There is a similar conflict going on in the Bering Sea, but this time in reverse. Here the stock of Steller sea lions has been drastically reduced over the past few years. Greenpeace claims that this is a result of the commercial fisheries depriving them of their food. On the other hand, the American fisheries authorities claim that there is no scientific proof that fishing is the reason for Steller declines.

The attitudes of certain «green» organisations towards fisheries and marine mammals might appear inconsistent. They focus on the rivalry between the fisheries and marine mammals to eat the fish, while at the same time denying that marine mammals are in competition with fisheries.

A SIMPLER WAY OF SEEING THINGS

The various species in marine ecosystems eat one another, one another’s prey and one another’s predators - inter-changeably. It is therefore difficult to quantify the role of marine mammals in this complex system, and to establish the effects on fish - and fisheries - should stocks increase or decrease in number.

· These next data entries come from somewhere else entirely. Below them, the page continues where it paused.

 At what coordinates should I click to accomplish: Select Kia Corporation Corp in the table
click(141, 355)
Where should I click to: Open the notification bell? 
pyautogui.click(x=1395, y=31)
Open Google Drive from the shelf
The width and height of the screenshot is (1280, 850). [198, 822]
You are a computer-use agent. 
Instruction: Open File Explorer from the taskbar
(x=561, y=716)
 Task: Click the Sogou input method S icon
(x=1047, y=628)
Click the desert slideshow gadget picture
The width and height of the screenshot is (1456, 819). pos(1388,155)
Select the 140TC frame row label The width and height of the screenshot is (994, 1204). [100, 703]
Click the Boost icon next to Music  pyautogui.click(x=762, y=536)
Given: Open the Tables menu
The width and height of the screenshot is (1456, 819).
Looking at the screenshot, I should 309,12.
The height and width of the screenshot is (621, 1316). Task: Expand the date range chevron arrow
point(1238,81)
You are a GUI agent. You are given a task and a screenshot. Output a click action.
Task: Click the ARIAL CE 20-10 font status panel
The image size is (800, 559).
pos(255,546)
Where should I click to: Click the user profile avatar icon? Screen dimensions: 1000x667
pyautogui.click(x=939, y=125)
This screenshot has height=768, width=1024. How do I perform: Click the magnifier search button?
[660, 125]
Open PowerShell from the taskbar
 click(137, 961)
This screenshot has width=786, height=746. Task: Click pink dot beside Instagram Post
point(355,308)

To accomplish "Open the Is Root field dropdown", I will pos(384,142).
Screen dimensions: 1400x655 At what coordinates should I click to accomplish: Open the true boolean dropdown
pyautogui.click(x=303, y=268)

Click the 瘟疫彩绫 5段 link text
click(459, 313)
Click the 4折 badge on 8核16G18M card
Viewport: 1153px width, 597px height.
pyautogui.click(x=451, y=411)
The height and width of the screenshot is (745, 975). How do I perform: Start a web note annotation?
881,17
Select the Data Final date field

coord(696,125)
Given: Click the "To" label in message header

There is, however, a simpler way of seeing things. Primary production, through photosynthesis, in the form of plankton, is a limiting factor on the size of the biomass further up the food chain. For each link in the food chain, approximately 90% of the energy is lost. In view of this, it is possible to calculate how great a share of primary production is occupied by marine mammals on the various levels of the food chain. This share will, of course, vary with the size of the stocks. Should we decide to maintain large stocks of marine mammals, while at the same time deciding not to harvest these stocks, then an entire segment of the flow of energy through the food chain will be inaccessible to the fisheries. Such a management system will, in other words, reduce the possible sustainable yield of the marine ecosystems.


Norwegian scientists weigh cod found
in the stomach of a minke whale.


Notes:

45. The figures stems from the Report on the Status of Harp Seals in the Northwest Atlantic, Science Branch, Northwest Atlantic Fisheries Centre (St. Johns, Newfoundland, 1995).